In 1942, the North British Locomotive Company built 55 locomotives for the British War Department. They were almost identical to the 220 class of the Sudan Railways. The new locomotives were intended to be available for use on various gauge railways operated by the Sudan, Nigerian, Gold Coast, Belgian Congo, French Ocean Congo and Rhodesian Railways, depending upon the course of the World War II battles in North Africa. Unlike the 220 class, which burned coal, the new locomotives were equipped as oil burners, although they had provision for rapid conversion to coal burning, if necessary.

Of the 55 new locomotives, 35 were sent overseas in 1942 and 1943. The remaining 20 were stored unassembled in England at the Melbourne Military Railway near Derby. In 1946, six of these went to the Nyasaland Railways for use on the Trans-Zambesi Railway, and the other 14 were sent to Western Australia, where they became the WAGR U class entering service between November 1946 and April 1947.

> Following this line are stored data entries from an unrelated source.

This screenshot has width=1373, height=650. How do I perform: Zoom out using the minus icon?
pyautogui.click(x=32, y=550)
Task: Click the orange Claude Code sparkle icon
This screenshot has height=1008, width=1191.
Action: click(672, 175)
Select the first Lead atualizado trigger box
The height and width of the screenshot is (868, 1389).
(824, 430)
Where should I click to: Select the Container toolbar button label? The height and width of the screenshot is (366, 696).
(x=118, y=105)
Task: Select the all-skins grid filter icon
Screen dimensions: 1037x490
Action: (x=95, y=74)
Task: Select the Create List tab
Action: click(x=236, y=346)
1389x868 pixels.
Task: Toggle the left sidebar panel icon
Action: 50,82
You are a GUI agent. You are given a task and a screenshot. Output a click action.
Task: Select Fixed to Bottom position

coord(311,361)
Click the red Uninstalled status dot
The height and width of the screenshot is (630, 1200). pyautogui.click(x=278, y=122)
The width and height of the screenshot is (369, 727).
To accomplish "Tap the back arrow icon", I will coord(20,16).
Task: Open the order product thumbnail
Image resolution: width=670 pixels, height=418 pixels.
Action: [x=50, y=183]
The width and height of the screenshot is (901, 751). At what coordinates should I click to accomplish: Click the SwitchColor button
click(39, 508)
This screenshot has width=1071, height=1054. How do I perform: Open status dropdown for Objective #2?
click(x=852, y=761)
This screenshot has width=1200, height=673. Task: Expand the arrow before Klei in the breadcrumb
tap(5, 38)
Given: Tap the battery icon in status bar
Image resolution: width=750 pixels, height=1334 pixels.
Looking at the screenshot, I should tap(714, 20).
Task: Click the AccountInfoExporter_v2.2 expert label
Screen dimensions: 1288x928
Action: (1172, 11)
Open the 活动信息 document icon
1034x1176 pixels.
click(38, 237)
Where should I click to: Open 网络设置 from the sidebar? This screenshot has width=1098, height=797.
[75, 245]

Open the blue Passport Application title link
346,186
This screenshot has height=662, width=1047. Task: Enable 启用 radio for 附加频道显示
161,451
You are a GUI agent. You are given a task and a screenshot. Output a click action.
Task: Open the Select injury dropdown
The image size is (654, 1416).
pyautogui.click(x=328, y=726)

Classified as the U class, they operated passenger and freight services between Perth, Albany and Bunbury. Following the delivery of the X class they were relegated to lesser freight services. By 1957, with their running costs being three times greater than that of coal powered locomotives, they were stored. Five were returned to service in 1961 during a coal shortage before being withdrawn again shortly after. Further brief comebacks were made in 1966 and 1967.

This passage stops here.